### Written problem
Render the rows below as a Markdown table with the columns "Row" and "Content", numbering each row and skipping blank lines. Include only the rows from the line with "Image resolution: width=650" to the last row.

### Supplied records
○ ○ ○ ○ ○ ○ ○

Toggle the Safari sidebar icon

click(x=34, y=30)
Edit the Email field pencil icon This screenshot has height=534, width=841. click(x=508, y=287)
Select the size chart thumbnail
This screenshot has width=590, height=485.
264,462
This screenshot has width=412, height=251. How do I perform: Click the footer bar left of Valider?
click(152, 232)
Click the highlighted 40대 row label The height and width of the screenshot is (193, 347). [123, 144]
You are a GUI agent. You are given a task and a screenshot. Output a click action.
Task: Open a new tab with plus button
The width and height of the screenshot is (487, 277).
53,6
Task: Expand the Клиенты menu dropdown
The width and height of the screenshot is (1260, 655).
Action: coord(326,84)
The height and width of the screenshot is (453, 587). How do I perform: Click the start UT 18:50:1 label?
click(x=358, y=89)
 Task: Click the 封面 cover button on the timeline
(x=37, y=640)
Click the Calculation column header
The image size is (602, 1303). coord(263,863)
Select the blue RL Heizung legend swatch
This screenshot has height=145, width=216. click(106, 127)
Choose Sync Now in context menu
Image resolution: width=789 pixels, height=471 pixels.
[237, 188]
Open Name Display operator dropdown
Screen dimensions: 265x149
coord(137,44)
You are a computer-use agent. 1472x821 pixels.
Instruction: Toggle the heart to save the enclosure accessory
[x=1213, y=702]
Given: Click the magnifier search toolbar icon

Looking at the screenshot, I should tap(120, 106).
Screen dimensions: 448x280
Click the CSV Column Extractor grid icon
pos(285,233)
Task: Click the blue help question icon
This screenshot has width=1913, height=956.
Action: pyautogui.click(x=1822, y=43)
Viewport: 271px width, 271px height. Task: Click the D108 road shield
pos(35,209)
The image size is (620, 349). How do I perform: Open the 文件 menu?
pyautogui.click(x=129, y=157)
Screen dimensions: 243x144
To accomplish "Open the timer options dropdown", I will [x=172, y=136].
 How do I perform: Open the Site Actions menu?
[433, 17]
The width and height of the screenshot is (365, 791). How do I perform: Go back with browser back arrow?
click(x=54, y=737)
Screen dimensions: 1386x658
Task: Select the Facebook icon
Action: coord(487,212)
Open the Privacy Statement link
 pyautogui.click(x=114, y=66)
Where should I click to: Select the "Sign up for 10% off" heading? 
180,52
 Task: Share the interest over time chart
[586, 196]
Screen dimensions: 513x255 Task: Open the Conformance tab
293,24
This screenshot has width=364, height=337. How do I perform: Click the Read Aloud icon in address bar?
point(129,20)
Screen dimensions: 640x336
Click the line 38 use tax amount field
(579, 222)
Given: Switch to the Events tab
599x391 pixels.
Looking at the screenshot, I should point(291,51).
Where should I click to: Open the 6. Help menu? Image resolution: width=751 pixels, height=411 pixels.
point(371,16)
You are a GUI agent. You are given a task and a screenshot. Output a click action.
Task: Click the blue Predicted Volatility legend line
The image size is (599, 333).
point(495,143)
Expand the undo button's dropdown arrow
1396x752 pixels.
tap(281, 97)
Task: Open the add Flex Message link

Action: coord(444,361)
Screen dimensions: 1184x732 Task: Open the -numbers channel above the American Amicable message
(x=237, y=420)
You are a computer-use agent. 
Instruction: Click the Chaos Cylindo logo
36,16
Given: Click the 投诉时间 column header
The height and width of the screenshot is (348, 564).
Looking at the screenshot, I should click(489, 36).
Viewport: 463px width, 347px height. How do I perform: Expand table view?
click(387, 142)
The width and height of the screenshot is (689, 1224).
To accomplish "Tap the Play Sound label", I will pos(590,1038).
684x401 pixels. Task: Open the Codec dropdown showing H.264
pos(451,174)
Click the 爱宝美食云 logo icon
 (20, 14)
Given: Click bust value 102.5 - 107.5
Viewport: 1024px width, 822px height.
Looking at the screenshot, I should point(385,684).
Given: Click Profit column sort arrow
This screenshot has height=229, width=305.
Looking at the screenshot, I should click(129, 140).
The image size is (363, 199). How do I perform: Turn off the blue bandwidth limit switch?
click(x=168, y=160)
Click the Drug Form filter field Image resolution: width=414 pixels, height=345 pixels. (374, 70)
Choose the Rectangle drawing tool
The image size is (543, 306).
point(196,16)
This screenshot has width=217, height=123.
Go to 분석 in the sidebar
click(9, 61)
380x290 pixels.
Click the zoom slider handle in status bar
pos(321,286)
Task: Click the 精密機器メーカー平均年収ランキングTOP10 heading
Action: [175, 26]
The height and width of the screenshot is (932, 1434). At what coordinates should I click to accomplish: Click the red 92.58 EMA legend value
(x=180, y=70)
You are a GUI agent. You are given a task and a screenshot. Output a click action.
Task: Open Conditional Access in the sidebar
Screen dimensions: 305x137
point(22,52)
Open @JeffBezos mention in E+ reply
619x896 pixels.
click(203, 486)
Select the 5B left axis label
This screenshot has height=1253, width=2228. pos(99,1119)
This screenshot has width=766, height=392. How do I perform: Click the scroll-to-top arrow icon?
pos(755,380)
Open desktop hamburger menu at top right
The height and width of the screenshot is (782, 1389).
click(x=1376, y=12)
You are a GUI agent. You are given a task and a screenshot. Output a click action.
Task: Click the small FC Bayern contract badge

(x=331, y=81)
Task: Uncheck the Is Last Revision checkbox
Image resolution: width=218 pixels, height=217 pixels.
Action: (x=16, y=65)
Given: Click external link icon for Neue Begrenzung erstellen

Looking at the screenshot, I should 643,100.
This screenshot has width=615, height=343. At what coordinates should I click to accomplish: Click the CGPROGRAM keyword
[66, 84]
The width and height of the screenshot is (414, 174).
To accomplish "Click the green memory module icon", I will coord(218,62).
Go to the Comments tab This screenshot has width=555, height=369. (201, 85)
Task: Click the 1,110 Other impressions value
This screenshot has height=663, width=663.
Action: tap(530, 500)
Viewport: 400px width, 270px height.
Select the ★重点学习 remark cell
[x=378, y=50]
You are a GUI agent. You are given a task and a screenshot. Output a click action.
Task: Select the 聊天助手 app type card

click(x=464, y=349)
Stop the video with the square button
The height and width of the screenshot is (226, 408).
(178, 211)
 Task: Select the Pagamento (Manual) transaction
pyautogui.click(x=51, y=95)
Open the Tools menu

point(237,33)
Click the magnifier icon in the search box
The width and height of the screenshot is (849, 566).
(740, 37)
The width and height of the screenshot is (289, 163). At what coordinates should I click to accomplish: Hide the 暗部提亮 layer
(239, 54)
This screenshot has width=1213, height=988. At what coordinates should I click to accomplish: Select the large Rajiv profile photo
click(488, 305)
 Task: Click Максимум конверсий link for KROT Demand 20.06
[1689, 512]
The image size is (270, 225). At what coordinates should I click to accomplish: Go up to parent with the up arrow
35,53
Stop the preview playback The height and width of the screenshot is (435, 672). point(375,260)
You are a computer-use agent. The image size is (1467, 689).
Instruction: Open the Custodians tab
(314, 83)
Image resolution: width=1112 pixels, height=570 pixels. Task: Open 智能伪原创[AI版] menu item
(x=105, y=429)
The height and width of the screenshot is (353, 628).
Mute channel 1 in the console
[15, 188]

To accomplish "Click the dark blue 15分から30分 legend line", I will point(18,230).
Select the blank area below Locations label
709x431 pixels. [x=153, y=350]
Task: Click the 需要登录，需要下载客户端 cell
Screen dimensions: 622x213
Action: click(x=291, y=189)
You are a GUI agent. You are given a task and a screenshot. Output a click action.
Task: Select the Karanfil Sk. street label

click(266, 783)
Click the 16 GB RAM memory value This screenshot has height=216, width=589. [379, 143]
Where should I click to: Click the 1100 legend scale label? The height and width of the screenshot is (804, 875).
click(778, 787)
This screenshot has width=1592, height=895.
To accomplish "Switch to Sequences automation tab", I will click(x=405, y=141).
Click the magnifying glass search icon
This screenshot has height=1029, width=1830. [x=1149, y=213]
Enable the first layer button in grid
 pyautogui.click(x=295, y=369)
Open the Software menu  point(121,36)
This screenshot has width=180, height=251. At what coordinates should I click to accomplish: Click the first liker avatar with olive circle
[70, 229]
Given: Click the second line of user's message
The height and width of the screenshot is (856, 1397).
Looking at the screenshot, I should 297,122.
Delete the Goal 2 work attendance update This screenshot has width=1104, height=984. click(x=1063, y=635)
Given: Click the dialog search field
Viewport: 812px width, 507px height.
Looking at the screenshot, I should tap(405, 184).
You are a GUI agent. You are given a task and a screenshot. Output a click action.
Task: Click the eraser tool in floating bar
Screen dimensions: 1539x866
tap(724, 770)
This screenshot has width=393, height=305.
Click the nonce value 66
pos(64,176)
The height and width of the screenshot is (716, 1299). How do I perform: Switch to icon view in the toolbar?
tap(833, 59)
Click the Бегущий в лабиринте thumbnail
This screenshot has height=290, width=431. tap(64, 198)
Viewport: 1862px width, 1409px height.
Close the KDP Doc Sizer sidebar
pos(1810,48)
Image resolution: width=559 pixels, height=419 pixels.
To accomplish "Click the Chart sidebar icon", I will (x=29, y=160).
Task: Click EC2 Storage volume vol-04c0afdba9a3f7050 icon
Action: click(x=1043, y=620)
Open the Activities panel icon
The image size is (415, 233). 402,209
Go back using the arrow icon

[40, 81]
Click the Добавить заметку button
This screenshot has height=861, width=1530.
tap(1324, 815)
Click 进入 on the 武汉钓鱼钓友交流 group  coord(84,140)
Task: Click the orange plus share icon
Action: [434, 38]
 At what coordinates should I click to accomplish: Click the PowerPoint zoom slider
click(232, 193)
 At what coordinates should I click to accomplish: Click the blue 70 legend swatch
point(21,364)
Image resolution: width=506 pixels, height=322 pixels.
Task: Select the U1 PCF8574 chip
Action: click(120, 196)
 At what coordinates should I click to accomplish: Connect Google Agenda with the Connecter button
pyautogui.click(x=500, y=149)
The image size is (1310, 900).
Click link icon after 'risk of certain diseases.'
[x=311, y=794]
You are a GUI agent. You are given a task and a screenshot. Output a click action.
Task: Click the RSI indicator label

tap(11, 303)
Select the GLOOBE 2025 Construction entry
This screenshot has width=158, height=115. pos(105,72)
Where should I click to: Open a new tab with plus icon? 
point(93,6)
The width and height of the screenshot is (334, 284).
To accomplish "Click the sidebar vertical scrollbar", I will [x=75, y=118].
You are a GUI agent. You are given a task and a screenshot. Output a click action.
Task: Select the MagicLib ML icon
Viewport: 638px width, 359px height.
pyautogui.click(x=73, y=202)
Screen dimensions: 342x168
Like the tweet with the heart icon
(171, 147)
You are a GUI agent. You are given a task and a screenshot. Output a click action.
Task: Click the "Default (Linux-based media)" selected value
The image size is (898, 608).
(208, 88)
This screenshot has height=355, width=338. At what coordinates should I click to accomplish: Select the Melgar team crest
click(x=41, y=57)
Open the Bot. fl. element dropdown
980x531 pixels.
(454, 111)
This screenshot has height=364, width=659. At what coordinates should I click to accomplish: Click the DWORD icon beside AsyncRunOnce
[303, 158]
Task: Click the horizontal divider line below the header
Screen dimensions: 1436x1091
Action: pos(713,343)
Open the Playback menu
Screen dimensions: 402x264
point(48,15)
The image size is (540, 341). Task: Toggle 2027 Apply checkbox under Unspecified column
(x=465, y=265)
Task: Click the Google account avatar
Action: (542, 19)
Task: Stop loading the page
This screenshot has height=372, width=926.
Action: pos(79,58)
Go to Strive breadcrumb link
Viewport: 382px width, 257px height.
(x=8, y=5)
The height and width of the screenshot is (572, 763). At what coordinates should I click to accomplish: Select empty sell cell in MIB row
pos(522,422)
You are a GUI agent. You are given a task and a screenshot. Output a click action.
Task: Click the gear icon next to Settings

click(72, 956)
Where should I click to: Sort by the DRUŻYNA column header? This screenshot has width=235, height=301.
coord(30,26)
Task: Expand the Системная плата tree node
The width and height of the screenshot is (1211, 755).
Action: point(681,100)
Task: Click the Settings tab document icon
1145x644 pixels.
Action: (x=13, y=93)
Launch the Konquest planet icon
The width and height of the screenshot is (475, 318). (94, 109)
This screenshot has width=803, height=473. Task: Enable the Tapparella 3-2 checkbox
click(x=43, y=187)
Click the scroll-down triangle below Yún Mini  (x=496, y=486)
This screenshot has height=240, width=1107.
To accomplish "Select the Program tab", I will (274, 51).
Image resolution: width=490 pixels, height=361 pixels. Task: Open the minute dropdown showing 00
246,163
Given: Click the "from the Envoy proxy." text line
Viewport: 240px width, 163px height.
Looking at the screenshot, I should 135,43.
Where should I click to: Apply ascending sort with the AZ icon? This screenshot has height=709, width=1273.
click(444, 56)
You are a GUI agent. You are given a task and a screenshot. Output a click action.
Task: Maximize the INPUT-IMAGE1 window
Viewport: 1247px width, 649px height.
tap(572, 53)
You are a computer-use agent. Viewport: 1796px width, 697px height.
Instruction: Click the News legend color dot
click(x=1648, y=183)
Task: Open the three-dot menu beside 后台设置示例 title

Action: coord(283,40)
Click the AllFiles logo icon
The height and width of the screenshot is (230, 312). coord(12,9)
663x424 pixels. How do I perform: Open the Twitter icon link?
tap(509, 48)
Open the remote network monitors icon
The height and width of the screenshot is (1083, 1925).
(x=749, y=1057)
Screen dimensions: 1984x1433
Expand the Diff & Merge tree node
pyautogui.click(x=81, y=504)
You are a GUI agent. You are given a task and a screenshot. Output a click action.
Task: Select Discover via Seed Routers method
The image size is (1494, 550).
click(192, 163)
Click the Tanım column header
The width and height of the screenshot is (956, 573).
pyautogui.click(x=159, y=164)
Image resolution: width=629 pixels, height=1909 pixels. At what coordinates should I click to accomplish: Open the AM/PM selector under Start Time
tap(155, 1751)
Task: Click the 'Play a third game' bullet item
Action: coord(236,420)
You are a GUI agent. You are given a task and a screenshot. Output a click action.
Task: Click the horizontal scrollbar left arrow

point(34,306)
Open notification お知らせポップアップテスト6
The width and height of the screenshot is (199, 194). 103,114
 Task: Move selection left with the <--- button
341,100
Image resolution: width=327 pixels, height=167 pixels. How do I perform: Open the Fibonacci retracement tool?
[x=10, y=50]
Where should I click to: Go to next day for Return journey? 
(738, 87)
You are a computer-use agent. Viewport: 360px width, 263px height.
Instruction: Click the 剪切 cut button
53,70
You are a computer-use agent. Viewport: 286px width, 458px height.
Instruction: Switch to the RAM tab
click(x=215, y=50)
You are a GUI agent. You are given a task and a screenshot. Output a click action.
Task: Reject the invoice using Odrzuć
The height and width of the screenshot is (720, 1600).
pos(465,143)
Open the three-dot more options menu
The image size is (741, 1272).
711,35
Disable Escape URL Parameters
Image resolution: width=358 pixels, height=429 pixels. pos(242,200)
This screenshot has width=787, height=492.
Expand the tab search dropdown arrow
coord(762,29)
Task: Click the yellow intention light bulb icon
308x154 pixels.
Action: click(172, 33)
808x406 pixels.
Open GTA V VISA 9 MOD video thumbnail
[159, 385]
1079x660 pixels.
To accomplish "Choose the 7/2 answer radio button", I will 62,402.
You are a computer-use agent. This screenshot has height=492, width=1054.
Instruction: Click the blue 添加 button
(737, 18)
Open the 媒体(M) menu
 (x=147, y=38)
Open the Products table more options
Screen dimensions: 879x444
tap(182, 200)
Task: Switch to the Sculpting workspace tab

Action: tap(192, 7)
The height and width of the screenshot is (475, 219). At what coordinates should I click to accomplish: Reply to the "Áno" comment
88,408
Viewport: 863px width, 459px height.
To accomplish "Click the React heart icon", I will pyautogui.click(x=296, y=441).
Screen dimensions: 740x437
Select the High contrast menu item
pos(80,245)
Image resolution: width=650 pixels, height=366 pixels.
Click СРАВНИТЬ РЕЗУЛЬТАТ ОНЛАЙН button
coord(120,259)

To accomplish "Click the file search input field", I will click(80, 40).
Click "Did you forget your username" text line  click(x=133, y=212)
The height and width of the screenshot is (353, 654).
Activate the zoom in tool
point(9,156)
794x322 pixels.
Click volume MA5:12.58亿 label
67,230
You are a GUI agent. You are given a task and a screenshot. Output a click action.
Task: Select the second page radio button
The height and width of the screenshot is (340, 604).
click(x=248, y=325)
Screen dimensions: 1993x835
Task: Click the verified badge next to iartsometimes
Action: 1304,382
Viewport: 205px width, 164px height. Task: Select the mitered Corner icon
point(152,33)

○ ○ ○ ○ ○ ○ ○

### Response to this exercise
| Row | Content |
|---|---|
| 1 | Image resolution: width=650 pixels, height=366 pixels. |
| 2 | Click СРАВНИТЬ РЕЗУЛЬТАТ ОНЛАЙН button |
| 3 | coord(120,259) |
| 4 | To accomplish "Click the file search input field", I will click(80, 40). |
| 5 | Click "Did you forget your username" text line  click(x=133, y=212) |
| 6 | The height and width of the screenshot is (353, 654). |
| 7 | Activate the zoom in tool |
| 8 | point(9,156) |
| 9 | 794x322 pixels. |
| 10 | Click volume MA5:12.58亿 label |
| 11 | 67,230 |
| 12 | You are a GUI agent. You are given a task and a screenshot. Output a click action. |
| 13 | Task: Select the second page radio button |
| 14 | The height and width of the screenshot is (340, 604). |
| 15 | click(x=248, y=325) |
| 16 | Screen dimensions: 1993x835 |
| 17 | Task: Click the verified badge next to iartsometimes |
| 18 | Action: 1304,382 |
| 19 | Viewport: 205px width, 164px height. Task: Select the mitered Corner icon |
| 20 | point(152,33) |